Records from a data collection

════

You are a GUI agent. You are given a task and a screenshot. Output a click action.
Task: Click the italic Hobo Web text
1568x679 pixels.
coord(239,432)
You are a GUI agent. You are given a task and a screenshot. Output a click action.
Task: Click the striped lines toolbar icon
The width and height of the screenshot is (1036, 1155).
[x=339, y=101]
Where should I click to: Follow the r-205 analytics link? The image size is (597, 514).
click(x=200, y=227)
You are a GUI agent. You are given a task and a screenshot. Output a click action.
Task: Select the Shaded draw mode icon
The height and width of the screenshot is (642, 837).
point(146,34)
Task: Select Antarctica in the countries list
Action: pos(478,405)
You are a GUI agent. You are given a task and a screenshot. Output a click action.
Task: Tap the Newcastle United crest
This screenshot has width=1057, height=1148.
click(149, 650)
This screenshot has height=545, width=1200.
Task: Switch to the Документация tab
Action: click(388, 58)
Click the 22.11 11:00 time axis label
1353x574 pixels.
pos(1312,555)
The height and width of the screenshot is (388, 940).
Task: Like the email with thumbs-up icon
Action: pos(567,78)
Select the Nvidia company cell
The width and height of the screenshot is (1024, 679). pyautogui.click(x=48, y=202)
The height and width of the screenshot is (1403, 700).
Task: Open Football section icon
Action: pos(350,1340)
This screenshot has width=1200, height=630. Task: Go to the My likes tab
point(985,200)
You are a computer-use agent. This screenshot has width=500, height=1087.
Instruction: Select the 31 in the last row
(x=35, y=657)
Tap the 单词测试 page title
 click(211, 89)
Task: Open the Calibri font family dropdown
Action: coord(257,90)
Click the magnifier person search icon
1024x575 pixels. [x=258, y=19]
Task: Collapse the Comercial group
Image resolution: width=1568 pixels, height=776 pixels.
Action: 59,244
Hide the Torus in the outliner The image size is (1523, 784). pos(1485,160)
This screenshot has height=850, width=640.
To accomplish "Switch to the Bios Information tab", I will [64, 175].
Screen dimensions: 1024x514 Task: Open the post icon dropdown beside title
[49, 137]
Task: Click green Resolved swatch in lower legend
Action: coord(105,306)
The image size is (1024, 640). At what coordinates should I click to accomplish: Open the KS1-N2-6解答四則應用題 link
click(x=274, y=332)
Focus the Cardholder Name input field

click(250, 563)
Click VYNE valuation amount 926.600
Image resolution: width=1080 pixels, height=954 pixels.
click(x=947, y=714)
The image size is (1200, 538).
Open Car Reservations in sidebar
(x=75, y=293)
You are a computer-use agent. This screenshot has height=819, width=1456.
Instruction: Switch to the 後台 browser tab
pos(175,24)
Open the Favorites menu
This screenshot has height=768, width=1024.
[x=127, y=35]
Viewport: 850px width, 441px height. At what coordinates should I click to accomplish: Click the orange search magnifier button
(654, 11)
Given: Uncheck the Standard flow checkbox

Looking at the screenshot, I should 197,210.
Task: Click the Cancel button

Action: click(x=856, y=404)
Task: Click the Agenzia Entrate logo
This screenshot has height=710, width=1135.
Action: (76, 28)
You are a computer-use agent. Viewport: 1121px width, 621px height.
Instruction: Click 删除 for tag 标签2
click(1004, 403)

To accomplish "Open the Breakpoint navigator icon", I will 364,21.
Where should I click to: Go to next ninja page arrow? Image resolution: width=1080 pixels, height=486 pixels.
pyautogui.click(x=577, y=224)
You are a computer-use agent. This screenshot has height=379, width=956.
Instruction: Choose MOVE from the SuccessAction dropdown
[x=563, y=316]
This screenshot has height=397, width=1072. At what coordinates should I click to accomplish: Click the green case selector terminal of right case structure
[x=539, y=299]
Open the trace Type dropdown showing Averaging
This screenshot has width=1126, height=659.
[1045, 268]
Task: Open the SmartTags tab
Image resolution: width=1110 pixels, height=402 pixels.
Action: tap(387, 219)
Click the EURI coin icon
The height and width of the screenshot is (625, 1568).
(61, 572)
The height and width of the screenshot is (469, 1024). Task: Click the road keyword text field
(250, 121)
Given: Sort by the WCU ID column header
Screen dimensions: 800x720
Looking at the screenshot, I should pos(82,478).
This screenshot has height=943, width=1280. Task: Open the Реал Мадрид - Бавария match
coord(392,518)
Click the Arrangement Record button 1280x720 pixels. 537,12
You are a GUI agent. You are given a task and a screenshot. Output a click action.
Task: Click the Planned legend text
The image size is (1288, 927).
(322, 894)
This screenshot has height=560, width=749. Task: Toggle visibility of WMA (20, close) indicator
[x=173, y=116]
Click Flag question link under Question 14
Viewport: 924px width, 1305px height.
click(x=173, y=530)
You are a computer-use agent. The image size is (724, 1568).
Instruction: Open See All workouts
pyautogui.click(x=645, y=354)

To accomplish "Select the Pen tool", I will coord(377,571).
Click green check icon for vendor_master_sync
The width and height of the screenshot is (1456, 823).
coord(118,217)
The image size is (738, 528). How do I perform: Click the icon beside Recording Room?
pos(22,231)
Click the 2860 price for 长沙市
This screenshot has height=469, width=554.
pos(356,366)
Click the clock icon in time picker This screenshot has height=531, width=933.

════

• [WORK TO BE COMPLETED]
Reproduce each entry above exactly, keeping every character.

• [TASK ANSWER]
You are a GUI agent. You are given a task and a screenshot. Output a click action.
Task: Click the italic Hobo Web text
1568x679 pixels.
coord(239,432)
You are a GUI agent. You are given a task and a screenshot. Output a click action.
Task: Click the striped lines toolbar icon
The width and height of the screenshot is (1036, 1155).
[x=339, y=101]
Where should I click to: Follow the r-205 analytics link? The image size is (597, 514).
click(x=200, y=227)
You are a GUI agent. You are given a task and a screenshot. Output a click action.
Task: Select the Shaded draw mode icon
The height and width of the screenshot is (642, 837).
point(146,34)
Task: Select Antarctica in the countries list
Action: pos(478,405)
You are a GUI agent. You are given a task and a screenshot. Output a click action.
Task: Tap the Newcastle United crest
This screenshot has width=1057, height=1148.
click(149, 650)
This screenshot has height=545, width=1200.
Task: Switch to the Документация tab
Action: click(388, 58)
Click the 22.11 11:00 time axis label
1353x574 pixels.
pos(1312,555)
The height and width of the screenshot is (388, 940).
Task: Like the email with thumbs-up icon
Action: pos(567,78)
Select the Nvidia company cell
The width and height of the screenshot is (1024, 679). pyautogui.click(x=48, y=202)
The height and width of the screenshot is (1403, 700).
Task: Open Football section icon
Action: pos(350,1340)
This screenshot has width=1200, height=630. Task: Go to the My likes tab
point(985,200)
You are a computer-use agent. This screenshot has width=500, height=1087.
Instruction: Select the 31 in the last row
(x=35, y=657)
Tap the 单词测试 page title
 click(211, 89)
Task: Open the Calibri font family dropdown
Action: coord(257,90)
Click the magnifier person search icon
1024x575 pixels. [x=258, y=19]
Task: Collapse the Comercial group
Image resolution: width=1568 pixels, height=776 pixels.
Action: 59,244
Hide the Torus in the outliner The image size is (1523, 784). pos(1485,160)
This screenshot has height=850, width=640.
To accomplish "Switch to the Bios Information tab", I will [64, 175].
Screen dimensions: 1024x514 Task: Open the post icon dropdown beside title
[49, 137]
Task: Click green Resolved swatch in lower legend
Action: coord(105,306)
The image size is (1024, 640). At what coordinates should I click to accomplish: Open the KS1-N2-6解答四則應用題 link
click(x=274, y=332)
Focus the Cardholder Name input field

click(250, 563)
Click VYNE valuation amount 926.600
Image resolution: width=1080 pixels, height=954 pixels.
click(x=947, y=714)
The image size is (1200, 538).
Open Car Reservations in sidebar
(x=75, y=293)
You are a computer-use agent. This screenshot has height=819, width=1456.
Instruction: Switch to the 後台 browser tab
pos(175,24)
Open the Favorites menu
This screenshot has height=768, width=1024.
[x=127, y=35]
Viewport: 850px width, 441px height. At what coordinates should I click to accomplish: Click the orange search magnifier button
(654, 11)
Given: Uncheck the Standard flow checkbox

Looking at the screenshot, I should 197,210.
Task: Click the Cancel button

Action: click(x=856, y=404)
Task: Click the Agenzia Entrate logo
This screenshot has height=710, width=1135.
Action: (76, 28)
You are a computer-use agent. Viewport: 1121px width, 621px height.
Instruction: Click 删除 for tag 标签2
click(1004, 403)

To accomplish "Open the Breakpoint navigator icon", I will 364,21.
Where should I click to: Go to next ninja page arrow? Image resolution: width=1080 pixels, height=486 pixels.
pyautogui.click(x=577, y=224)
You are a computer-use agent. This screenshot has height=379, width=956.
Instruction: Choose MOVE from the SuccessAction dropdown
[x=563, y=316]
This screenshot has height=397, width=1072. At what coordinates should I click to accomplish: Click the green case selector terminal of right case structure
[x=539, y=299]
Open the trace Type dropdown showing Averaging
This screenshot has width=1126, height=659.
[1045, 268]
Task: Open the SmartTags tab
Image resolution: width=1110 pixels, height=402 pixels.
Action: tap(387, 219)
Click the EURI coin icon
The height and width of the screenshot is (625, 1568).
(61, 572)
The height and width of the screenshot is (469, 1024). Task: Click the road keyword text field
(250, 121)
Given: Sort by the WCU ID column header
Screen dimensions: 800x720
Looking at the screenshot, I should pos(82,478).
This screenshot has height=943, width=1280. Task: Open the Реал Мадрид - Бавария match
coord(392,518)
Click the Arrangement Record button 1280x720 pixels. 537,12
You are a GUI agent. You are given a task and a screenshot. Output a click action.
Task: Click the Planned legend text
The image size is (1288, 927).
(322, 894)
This screenshot has height=560, width=749. Task: Toggle visibility of WMA (20, close) indicator
[x=173, y=116]
Click Flag question link under Question 14
Viewport: 924px width, 1305px height.
click(x=173, y=530)
You are a computer-use agent. The image size is (724, 1568).
Instruction: Open See All workouts
pyautogui.click(x=645, y=354)

To accomplish "Select the Pen tool", I will coord(377,571).
Click green check icon for vendor_master_sync
The width and height of the screenshot is (1456, 823).
coord(118,217)
The image size is (738, 528). How do I perform: Click the icon beside Recording Room?
pos(22,231)
Click the 2860 price for 长沙市
This screenshot has height=469, width=554.
pos(356,366)
Click the clock icon in time picker This screenshot has height=531, width=933.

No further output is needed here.